◆ **What is required**
Go through the entries below from the first line and output each one exactly, up to and including the line with "Noticias para Técnicos (42, 2164)".

◆ **Material supplied**
-----

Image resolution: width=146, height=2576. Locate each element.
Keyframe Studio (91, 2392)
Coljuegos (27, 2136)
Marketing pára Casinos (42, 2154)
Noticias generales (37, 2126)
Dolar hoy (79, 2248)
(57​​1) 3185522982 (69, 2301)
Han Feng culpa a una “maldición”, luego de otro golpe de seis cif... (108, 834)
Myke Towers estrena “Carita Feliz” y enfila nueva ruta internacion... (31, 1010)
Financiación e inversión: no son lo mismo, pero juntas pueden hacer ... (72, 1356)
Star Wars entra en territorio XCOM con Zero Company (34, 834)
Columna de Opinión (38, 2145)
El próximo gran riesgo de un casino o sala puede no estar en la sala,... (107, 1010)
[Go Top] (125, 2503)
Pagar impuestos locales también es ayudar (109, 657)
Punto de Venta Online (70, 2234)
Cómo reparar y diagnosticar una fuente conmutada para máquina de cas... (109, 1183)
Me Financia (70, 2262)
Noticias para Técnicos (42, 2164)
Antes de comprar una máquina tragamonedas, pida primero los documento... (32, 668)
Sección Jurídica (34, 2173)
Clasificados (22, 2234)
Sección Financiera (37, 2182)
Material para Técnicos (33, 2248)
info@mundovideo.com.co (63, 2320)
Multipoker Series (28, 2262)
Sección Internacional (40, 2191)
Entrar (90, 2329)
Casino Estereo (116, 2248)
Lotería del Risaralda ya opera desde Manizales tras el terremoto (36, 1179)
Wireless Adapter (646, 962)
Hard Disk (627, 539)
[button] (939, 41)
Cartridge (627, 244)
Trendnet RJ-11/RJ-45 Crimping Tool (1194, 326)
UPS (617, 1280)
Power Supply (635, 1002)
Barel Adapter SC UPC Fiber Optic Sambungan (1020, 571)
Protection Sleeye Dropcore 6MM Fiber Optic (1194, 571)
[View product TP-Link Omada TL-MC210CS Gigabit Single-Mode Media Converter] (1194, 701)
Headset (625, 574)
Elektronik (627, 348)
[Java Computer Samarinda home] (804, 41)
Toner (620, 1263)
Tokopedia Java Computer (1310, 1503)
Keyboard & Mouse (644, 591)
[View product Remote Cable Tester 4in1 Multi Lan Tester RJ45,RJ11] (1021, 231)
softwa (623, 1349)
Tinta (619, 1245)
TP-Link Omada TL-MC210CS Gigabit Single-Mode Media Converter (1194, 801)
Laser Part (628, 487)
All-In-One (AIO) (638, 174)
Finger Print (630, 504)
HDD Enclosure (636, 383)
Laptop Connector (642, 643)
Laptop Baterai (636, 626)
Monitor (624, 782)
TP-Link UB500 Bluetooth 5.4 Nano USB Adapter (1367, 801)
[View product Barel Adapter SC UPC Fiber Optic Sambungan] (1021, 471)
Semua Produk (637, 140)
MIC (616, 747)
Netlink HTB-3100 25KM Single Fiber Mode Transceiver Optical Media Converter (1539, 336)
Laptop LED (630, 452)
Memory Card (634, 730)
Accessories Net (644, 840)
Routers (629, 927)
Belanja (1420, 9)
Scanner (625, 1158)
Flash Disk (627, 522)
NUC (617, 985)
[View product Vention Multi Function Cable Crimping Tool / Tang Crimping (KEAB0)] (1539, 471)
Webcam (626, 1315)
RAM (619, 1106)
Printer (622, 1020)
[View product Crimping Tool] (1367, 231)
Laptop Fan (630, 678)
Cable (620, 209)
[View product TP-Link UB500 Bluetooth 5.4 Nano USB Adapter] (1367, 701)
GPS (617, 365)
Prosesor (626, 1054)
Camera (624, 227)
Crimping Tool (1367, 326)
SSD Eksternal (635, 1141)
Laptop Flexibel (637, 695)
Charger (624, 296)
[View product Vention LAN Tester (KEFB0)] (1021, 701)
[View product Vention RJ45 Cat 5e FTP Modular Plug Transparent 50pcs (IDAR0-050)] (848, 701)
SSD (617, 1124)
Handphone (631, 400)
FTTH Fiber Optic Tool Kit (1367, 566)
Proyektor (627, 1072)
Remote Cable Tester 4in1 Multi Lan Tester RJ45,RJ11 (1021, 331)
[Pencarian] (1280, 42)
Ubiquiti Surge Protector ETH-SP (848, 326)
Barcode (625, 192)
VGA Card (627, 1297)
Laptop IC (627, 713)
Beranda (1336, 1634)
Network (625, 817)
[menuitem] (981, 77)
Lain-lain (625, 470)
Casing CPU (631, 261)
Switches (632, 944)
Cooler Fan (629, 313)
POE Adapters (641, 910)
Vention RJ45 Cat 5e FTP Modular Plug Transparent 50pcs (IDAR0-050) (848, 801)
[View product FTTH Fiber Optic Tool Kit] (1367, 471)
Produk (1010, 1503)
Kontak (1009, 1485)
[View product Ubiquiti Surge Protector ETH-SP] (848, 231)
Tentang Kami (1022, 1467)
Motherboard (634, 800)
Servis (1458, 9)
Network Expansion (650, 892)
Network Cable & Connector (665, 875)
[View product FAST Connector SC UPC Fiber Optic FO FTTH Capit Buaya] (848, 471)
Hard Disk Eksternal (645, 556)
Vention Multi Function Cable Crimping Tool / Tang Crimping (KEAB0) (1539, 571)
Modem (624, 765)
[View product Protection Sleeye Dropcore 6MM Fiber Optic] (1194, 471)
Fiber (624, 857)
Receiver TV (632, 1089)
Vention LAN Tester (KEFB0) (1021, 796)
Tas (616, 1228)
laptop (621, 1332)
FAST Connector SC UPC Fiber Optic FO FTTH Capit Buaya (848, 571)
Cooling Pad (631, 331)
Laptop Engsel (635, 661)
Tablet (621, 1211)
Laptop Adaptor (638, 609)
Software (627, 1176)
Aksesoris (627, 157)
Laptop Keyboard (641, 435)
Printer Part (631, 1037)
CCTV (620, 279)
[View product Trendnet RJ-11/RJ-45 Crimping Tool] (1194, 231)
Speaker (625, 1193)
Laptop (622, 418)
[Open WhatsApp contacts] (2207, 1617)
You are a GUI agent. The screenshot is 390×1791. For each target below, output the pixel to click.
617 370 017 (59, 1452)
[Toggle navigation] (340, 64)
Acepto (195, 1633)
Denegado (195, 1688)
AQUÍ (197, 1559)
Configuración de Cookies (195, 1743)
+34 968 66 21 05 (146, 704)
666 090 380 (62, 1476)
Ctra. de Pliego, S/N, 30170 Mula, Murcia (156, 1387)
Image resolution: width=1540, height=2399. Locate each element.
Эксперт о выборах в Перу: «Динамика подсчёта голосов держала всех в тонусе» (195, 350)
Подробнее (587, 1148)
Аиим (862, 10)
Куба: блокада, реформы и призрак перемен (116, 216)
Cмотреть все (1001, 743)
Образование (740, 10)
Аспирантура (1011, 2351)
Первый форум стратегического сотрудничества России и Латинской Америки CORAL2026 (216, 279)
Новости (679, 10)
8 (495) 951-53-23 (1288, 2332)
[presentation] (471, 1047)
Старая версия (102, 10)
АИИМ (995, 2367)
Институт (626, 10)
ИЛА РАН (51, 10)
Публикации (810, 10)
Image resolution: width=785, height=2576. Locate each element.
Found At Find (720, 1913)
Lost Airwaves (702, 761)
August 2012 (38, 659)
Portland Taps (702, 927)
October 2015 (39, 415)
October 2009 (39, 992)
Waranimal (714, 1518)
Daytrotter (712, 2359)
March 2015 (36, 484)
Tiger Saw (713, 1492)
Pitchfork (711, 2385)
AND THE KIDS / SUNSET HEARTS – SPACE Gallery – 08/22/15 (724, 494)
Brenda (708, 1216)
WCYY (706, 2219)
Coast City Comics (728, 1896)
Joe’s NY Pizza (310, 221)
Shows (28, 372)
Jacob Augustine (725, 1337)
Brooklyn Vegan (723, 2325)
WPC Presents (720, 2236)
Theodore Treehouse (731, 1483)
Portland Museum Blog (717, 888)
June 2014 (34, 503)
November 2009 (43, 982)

-----

◆ **Output for this exercise**
Image resolution: width=146, height=2576. Locate each element.
Keyframe Studio (91, 2392)
Coljuegos (27, 2136)
Marketing pára Casinos (42, 2154)
Noticias generales (37, 2126)
Dolar hoy (79, 2248)
(57​​1) 3185522982 (69, 2301)
Han Feng culpa a una “maldición”, luego de otro golpe de seis cif... (108, 834)
Myke Towers estrena “Carita Feliz” y enfila nueva ruta internacion... (31, 1010)
Financiación e inversión: no son lo mismo, pero juntas pueden hacer ... (72, 1356)
Star Wars entra en territorio XCOM con Zero Company (34, 834)
Columna de Opinión (38, 2145)
El próximo gran riesgo de un casino o sala puede no estar en la sala,... (107, 1010)
[Go Top] (125, 2503)
Pagar impuestos locales también es ayudar (109, 657)
Punto de Venta Online (70, 2234)
Cómo reparar y diagnosticar una fuente conmutada para máquina de cas... (109, 1183)
Me Financia (70, 2262)
Noticias para Técnicos (42, 2164)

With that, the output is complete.